[Problem to solve]:
Starting at the line below that contains "Task: Open the" and ending at the line that contains "Open the PCB View settings menu", retype each line exactly as it stands, but omit the pictures.
::: Data shown :::
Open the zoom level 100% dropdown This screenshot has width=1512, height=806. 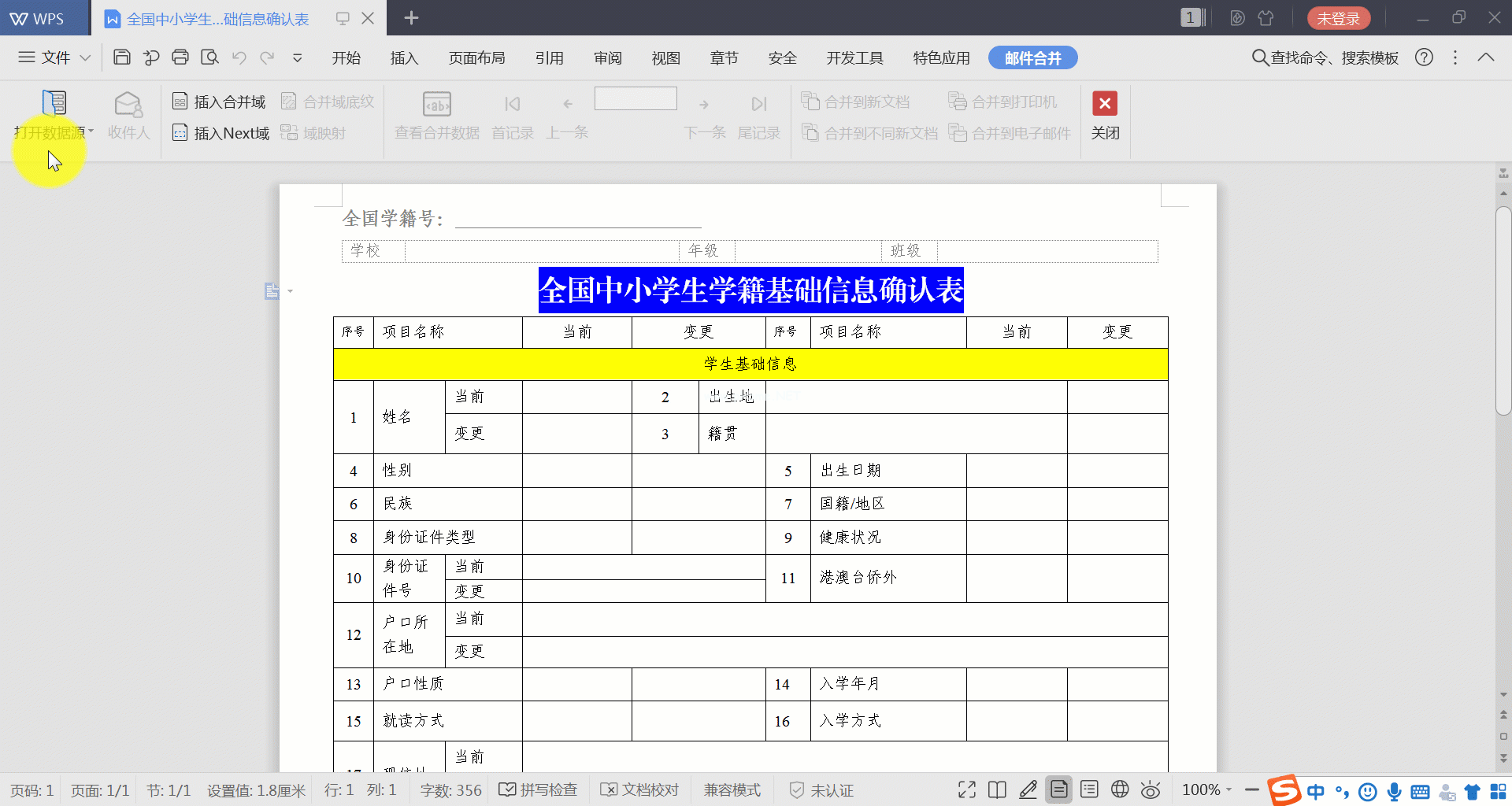[x=1229, y=789]
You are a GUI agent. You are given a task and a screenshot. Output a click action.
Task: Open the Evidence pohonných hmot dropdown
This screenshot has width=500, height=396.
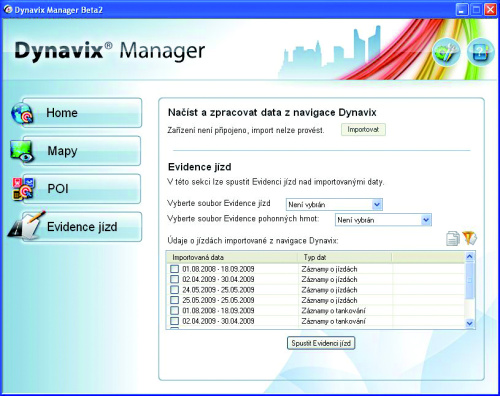click(x=426, y=220)
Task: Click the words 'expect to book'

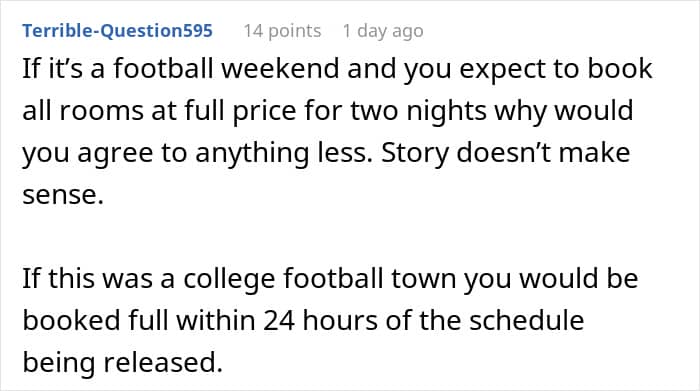Action: coord(556,69)
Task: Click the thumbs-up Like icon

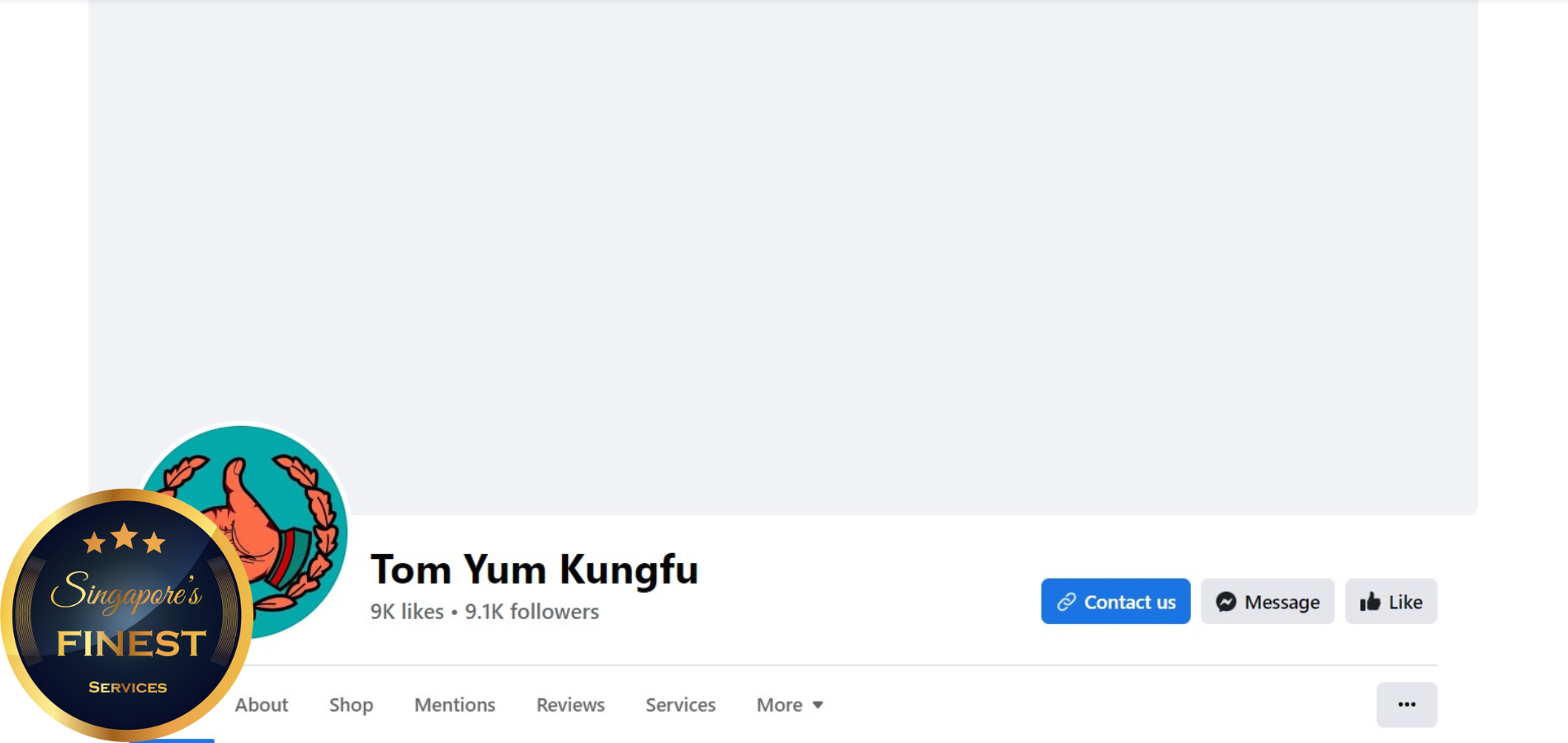Action: click(x=1370, y=602)
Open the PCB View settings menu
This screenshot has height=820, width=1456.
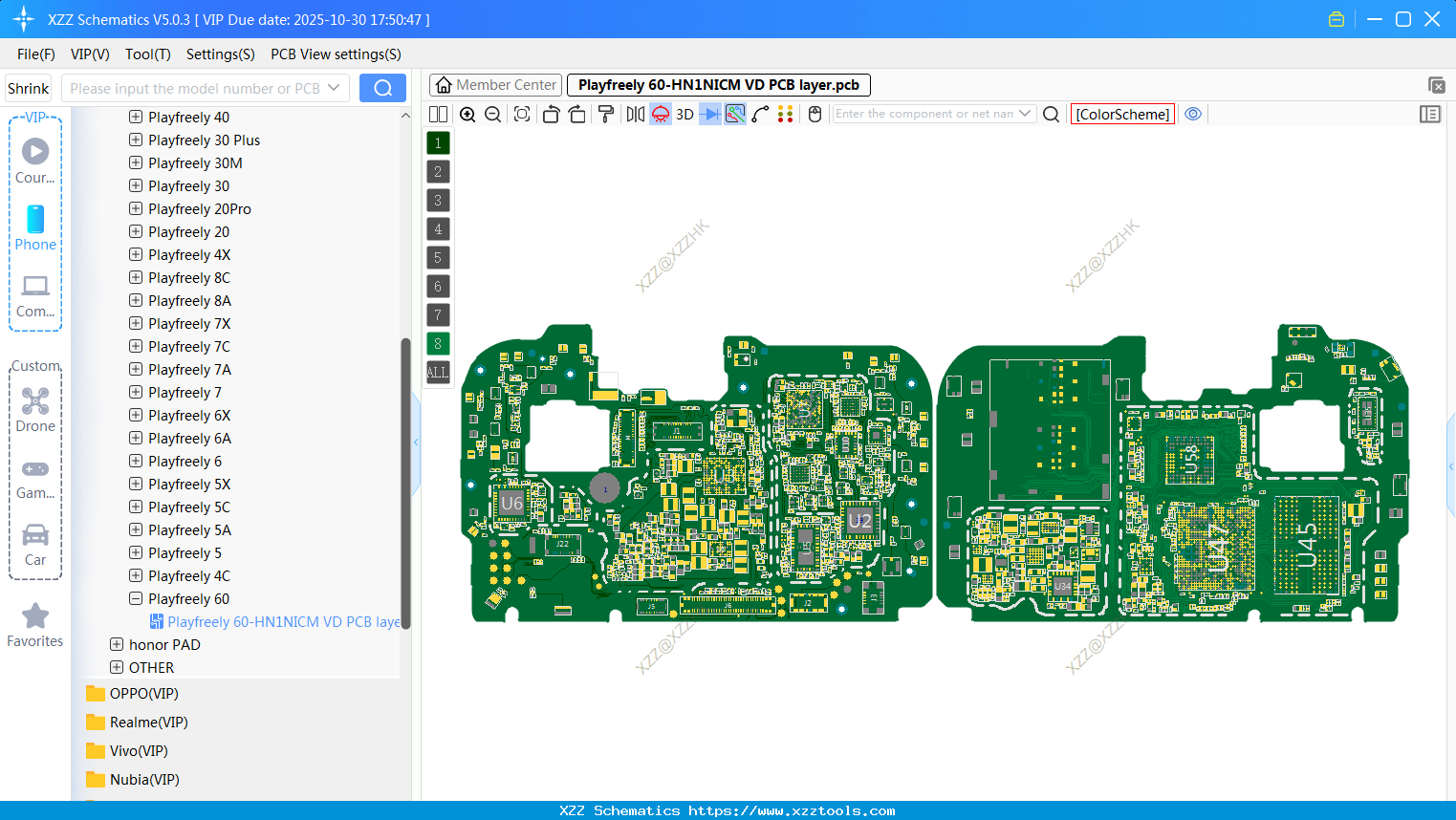click(x=336, y=54)
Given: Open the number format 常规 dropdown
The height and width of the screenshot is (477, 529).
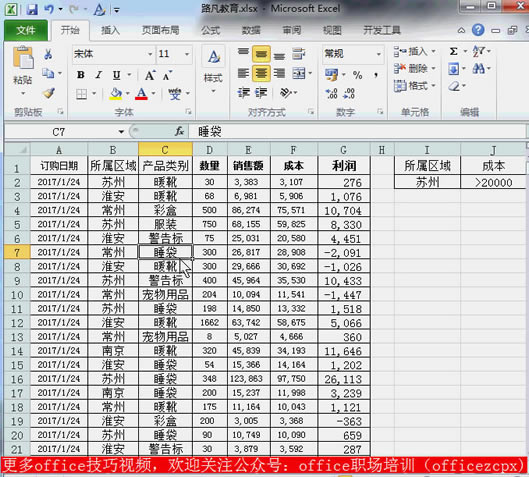Looking at the screenshot, I should coord(379,54).
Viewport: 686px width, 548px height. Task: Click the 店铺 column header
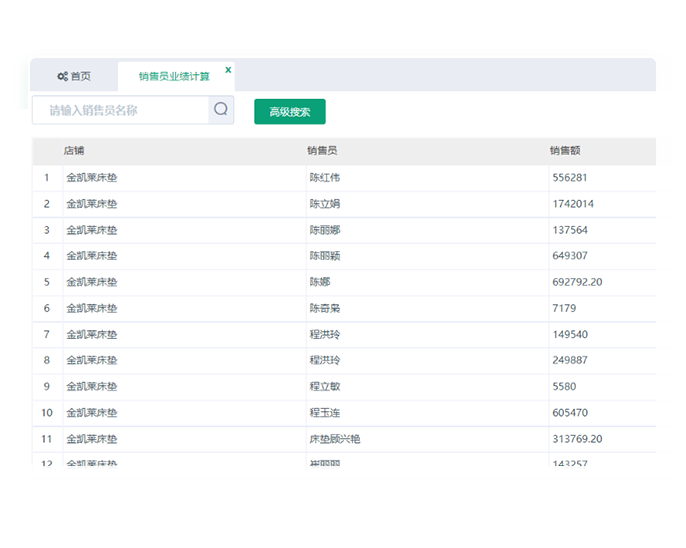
:::
[Answer box]:
Task: Open the Evidence pohonných hmot dropdown
This screenshot has width=500, height=396.
click(x=426, y=220)
Task: Click the words 'expect to book'

Action: coord(556,69)
Task: Click the thumbs-up Like icon

Action: click(x=1370, y=602)
Open the PCB View settings menu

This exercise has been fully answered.